-- Opening Marker --

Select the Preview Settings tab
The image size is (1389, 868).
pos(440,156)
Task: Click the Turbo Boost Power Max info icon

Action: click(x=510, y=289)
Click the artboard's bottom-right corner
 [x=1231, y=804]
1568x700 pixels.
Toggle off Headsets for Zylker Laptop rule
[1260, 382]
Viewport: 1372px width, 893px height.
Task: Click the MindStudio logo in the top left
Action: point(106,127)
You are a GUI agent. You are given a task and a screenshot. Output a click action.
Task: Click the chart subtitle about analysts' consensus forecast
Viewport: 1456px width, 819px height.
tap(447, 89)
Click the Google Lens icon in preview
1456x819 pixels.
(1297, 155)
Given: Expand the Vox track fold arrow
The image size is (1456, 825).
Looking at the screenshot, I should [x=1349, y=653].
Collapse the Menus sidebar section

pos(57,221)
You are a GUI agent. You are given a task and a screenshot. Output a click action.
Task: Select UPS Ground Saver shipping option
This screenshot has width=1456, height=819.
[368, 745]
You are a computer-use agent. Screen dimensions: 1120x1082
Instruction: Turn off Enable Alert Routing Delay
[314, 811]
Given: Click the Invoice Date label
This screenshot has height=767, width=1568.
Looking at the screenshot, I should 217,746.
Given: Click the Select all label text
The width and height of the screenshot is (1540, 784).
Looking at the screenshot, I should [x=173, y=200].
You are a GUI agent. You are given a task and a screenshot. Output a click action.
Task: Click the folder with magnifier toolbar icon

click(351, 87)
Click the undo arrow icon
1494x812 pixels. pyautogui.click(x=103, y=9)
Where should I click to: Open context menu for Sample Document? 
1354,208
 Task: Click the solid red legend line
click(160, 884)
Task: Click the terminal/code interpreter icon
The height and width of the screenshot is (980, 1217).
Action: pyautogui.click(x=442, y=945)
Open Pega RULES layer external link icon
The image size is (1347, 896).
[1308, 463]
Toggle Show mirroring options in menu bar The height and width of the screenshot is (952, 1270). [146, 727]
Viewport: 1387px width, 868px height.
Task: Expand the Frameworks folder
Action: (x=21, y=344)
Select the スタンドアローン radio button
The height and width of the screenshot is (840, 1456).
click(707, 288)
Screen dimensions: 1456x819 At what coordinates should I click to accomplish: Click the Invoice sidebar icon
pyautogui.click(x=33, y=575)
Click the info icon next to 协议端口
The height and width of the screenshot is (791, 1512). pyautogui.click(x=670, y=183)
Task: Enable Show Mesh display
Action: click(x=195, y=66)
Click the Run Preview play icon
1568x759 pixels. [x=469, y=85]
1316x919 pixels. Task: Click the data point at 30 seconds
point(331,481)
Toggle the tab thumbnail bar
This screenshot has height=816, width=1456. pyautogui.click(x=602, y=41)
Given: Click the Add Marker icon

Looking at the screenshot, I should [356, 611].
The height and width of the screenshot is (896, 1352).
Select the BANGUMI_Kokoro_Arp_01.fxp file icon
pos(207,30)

-- Closing Marker --

* [PROMPT]: The full listing above needs to be retyped exactly.

* [WORKED SOLUTION]:
Select the Preview Settings tab
The image size is (1389, 868).
pos(440,156)
Task: Click the Turbo Boost Power Max info icon

Action: click(x=510, y=289)
Click the artboard's bottom-right corner
 [x=1231, y=804]
1568x700 pixels.
Toggle off Headsets for Zylker Laptop rule
[1260, 382]
Viewport: 1372px width, 893px height.
Task: Click the MindStudio logo in the top left
Action: point(106,127)
You are a GUI agent. You are given a task and a screenshot. Output a click action.
Task: Click the chart subtitle about analysts' consensus forecast
Viewport: 1456px width, 819px height.
tap(447, 89)
Click the Google Lens icon in preview
1456x819 pixels.
(1297, 155)
Given: Expand the Vox track fold arrow
The image size is (1456, 825).
Looking at the screenshot, I should [x=1349, y=653].
Collapse the Menus sidebar section

pos(57,221)
You are a GUI agent. You are given a task and a screenshot. Output a click action.
Task: Select UPS Ground Saver shipping option
This screenshot has width=1456, height=819.
[368, 745]
You are a computer-use agent. Screen dimensions: 1120x1082
Instruction: Turn off Enable Alert Routing Delay
[314, 811]
Given: Click the Invoice Date label
This screenshot has height=767, width=1568.
Looking at the screenshot, I should 217,746.
Given: Click the Select all label text
The width and height of the screenshot is (1540, 784).
Looking at the screenshot, I should [x=173, y=200].
You are a GUI agent. You are given a task and a screenshot. Output a click action.
Task: Click the folder with magnifier toolbar icon

click(351, 87)
Click the undo arrow icon
1494x812 pixels. pyautogui.click(x=103, y=9)
Where should I click to: Open context menu for Sample Document? 
1354,208
 Task: Click the solid red legend line
click(160, 884)
Task: Click the terminal/code interpreter icon
The height and width of the screenshot is (980, 1217).
Action: pyautogui.click(x=442, y=945)
Open Pega RULES layer external link icon
The image size is (1347, 896).
[1308, 463]
Toggle Show mirroring options in menu bar The height and width of the screenshot is (952, 1270). [146, 727]
Viewport: 1387px width, 868px height.
Task: Expand the Frameworks folder
Action: (x=21, y=344)
Select the スタンドアローン radio button
The height and width of the screenshot is (840, 1456).
click(707, 288)
Screen dimensions: 1456x819 At what coordinates should I click to accomplish: Click the Invoice sidebar icon
pyautogui.click(x=33, y=575)
Click the info icon next to 协议端口
The height and width of the screenshot is (791, 1512). pyautogui.click(x=670, y=183)
Task: Enable Show Mesh display
Action: click(x=195, y=66)
Click the Run Preview play icon
1568x759 pixels. [x=469, y=85]
1316x919 pixels. Task: Click the data point at 30 seconds
point(331,481)
Toggle the tab thumbnail bar
This screenshot has height=816, width=1456. pyautogui.click(x=602, y=41)
Given: Click the Add Marker icon

Looking at the screenshot, I should [356, 611].
The height and width of the screenshot is (896, 1352).
Select the BANGUMI_Kokoro_Arp_01.fxp file icon
pos(207,30)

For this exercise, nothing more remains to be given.